* **TASK STATEMENT**
A single figure is required: the number of lines below in which the word "field" occurs.

..........

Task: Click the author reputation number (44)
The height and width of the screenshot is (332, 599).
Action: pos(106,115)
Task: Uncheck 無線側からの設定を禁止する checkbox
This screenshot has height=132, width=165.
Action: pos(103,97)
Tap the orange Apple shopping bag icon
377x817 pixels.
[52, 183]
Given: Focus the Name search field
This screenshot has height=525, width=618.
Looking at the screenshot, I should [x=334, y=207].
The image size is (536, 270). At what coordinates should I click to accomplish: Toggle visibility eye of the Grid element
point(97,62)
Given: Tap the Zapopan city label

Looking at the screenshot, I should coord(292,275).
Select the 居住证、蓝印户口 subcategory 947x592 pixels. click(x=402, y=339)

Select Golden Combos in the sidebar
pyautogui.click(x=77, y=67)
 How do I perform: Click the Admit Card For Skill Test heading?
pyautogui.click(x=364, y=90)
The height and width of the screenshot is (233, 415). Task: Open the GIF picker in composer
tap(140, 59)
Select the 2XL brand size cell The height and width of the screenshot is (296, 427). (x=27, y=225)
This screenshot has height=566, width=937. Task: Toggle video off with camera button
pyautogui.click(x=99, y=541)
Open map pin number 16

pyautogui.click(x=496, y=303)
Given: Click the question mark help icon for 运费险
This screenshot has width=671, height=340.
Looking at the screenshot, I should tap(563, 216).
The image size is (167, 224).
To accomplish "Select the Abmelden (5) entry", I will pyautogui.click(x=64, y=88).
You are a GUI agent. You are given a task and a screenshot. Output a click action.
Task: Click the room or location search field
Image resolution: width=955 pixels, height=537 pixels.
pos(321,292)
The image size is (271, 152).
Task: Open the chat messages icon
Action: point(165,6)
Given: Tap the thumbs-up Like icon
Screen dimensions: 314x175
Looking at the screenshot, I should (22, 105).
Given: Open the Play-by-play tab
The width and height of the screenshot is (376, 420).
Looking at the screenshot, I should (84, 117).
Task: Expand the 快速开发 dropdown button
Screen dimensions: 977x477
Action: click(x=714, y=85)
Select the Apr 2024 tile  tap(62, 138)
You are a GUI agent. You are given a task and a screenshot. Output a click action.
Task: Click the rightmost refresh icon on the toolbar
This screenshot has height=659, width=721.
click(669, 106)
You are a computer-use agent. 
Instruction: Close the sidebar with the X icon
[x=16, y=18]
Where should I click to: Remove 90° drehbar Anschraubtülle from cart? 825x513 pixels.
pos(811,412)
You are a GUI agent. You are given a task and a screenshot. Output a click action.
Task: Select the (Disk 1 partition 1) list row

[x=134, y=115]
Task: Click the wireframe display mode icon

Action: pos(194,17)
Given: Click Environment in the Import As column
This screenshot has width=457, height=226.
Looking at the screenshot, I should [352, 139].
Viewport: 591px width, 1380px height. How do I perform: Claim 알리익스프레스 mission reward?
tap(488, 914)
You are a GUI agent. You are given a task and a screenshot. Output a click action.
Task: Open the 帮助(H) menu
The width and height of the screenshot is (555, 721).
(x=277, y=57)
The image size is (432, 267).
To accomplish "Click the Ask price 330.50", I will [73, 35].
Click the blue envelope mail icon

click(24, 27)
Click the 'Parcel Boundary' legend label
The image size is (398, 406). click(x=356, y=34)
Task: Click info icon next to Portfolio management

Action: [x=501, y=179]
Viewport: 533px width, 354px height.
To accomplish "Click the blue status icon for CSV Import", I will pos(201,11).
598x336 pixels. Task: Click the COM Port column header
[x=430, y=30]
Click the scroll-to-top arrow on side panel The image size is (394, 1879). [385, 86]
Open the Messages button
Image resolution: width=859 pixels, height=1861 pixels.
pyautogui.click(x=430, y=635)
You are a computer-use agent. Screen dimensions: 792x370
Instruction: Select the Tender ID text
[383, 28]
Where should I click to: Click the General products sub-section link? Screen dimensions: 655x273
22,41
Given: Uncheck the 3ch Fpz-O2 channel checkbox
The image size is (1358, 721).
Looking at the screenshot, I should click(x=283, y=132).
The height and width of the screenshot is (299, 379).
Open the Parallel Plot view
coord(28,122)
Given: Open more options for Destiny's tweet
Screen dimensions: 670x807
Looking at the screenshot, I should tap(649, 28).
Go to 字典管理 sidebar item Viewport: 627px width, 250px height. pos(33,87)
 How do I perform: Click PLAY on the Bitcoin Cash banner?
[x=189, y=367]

..........

* **WORKED SOLUTION**
2